Nothing could be simpler, or more difficult.
Fairness is a concept that is elemental in business; it’s the presumption that makes commerce and workplace transactions possible. We expect fair pay, a fair price, a fair offer, fair treatment and fair trade. But what happens when something is not fair?
Humans regard fairness as an important virtue, but don’t get a big head – we’re not alone. According to a 2008 New York Times article, even dogs get disgusted when they perceive uneven treatment.
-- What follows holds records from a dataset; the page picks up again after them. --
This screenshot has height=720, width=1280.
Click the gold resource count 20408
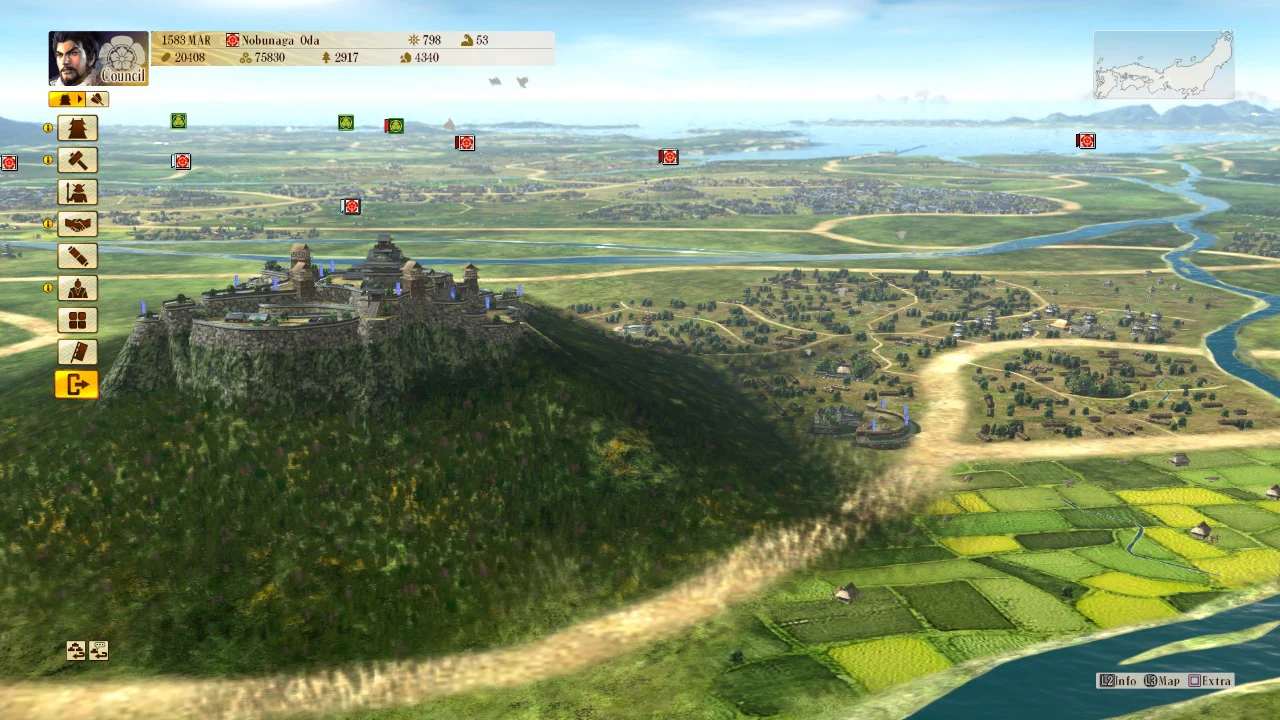(x=188, y=57)
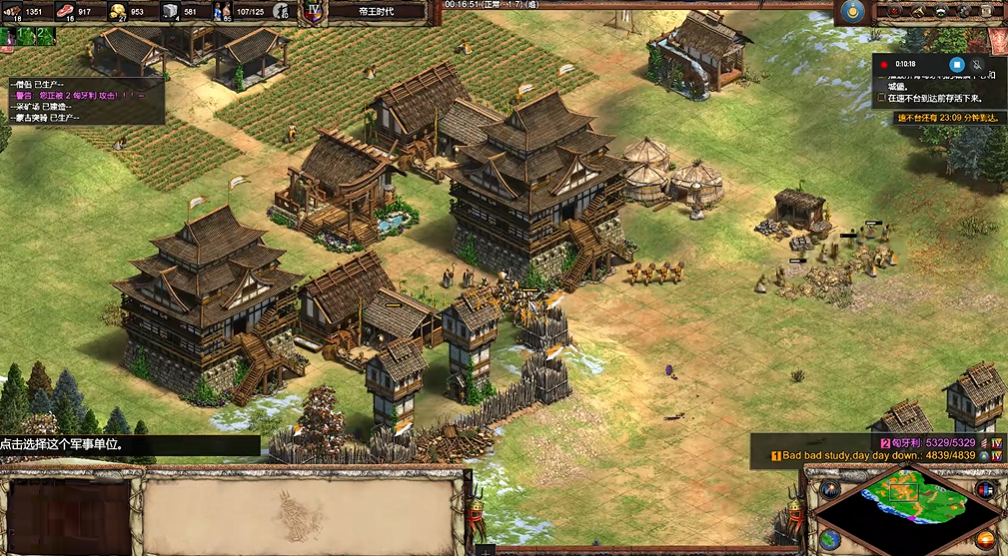Switch minimap to the globe terrain mode
The image size is (1008, 556).
(x=829, y=539)
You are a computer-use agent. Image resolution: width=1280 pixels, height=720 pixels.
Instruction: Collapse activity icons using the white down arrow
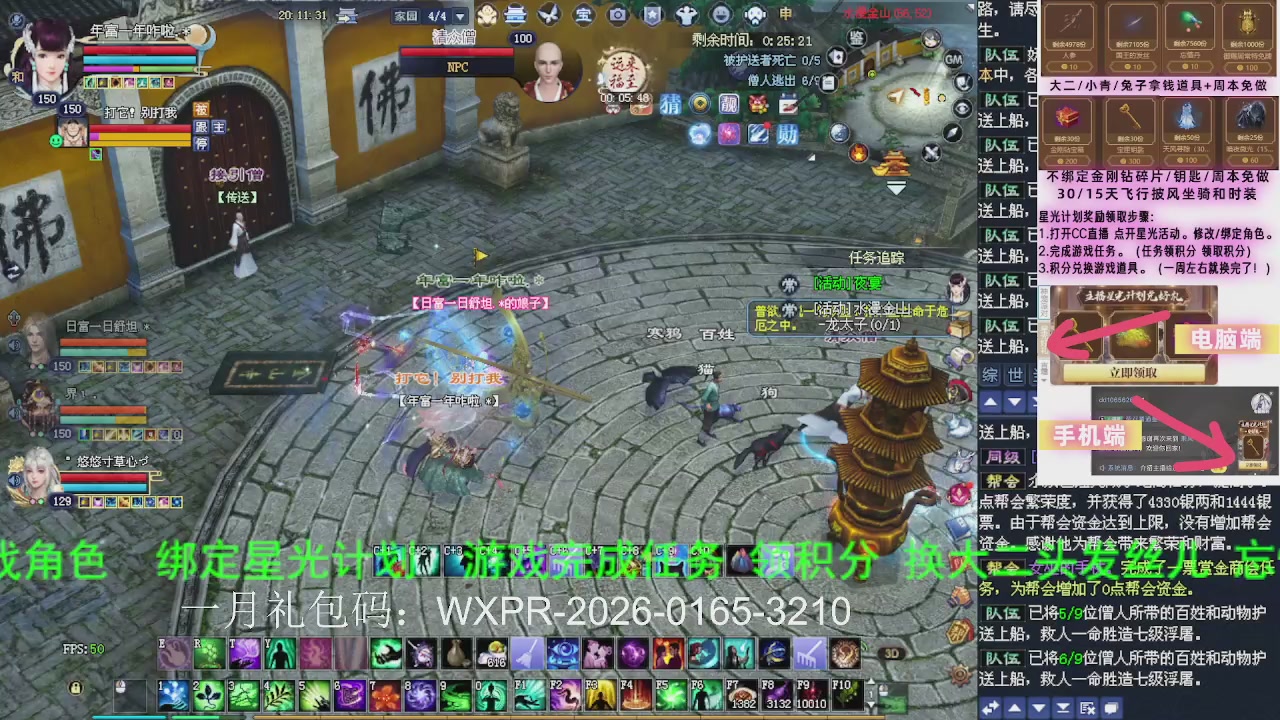[x=895, y=186]
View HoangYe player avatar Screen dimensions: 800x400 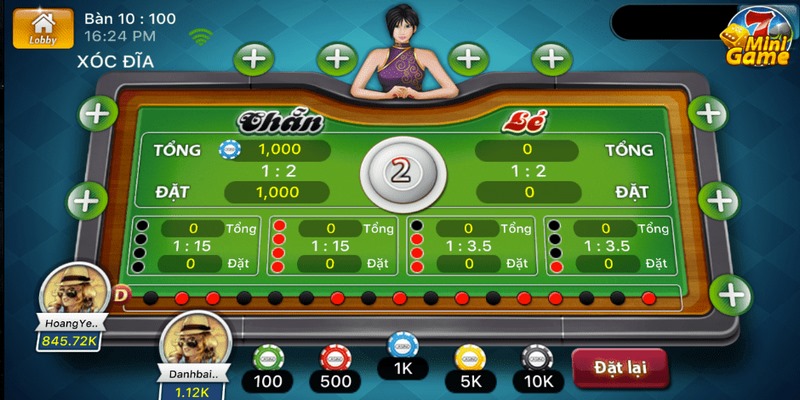point(71,294)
“Scientists in Austria report in The Proceedings of the National Academy of Sciences that a dog may stop obeying a command if it sees that another dog is getting a better deal.” Dogs in the study (as dogs always are) were happy to “shake paws” all day long for absolutely no reward. That is, until the researchers started giving one dog a treat when he shook paws. The remaining dogs took longer and longer to respond to the command, and eventually stopped responding at all.
This followed a 2003 study in which monkeys exchanged rocks for a cucumber treat. The monkeys became insulted when some of them started getting better treats (highly coveted grapes) instead of the cucumbers. “The one who got cucumber became very agitated, threw out the food, threw out the rock that we exchanged with them, and at some point just stopped performing,” said one of the researchers.
I can relate. Workplace humans throw similar tantrums when they perceive unfairness, whether it’s over salary or perks, office location, or the length of their walk from the parking lot. In management, the Equity Theory says that individuals judge the fairness of their treatment based on how others like them are treated. Individual temperaments and upbringing will also make a difference in how strong a person’s response will be to perceived unfairness.
If you have strong reactions to what you see as unfair behavior or treatment, author Bruce Weinstein suggests that lashing out may not be the best response. Here are his suggestions for an ethically intelligent way to handle injustice.
- Realize that the other party is to blame, not you. You don’t deserve to be (insulted, discriminated against, or ignored) but it’s not your fault. In fact, it may not even be about you; it may not be intended personally at all.
- Refuse to let the situation get the best of you. Rage is not a good look on anyone, and if you can remain calm in the face of injustice, you will gain respect and a reputation for rising above petty issues.
- Respond in a way that brings out the best in you. You can choose from a number of classy responses: icy politeness, gentle forgiveness, or loving reprimand (“I’m sure you didn’t intend to play favorites; you’re a much better manager than that.”)
Being able to assume goodwill when possible will help keep you from overreacting. Nothing is more embarrassing than overreacting to a perceived slight and then having to backtrack. Hanlon’s Razor cites: “Never attribute to malice that which is adequately explained by stupidity.” It’s this philosophy that has allowed me to remain, well, philosophical, when life seems unfair.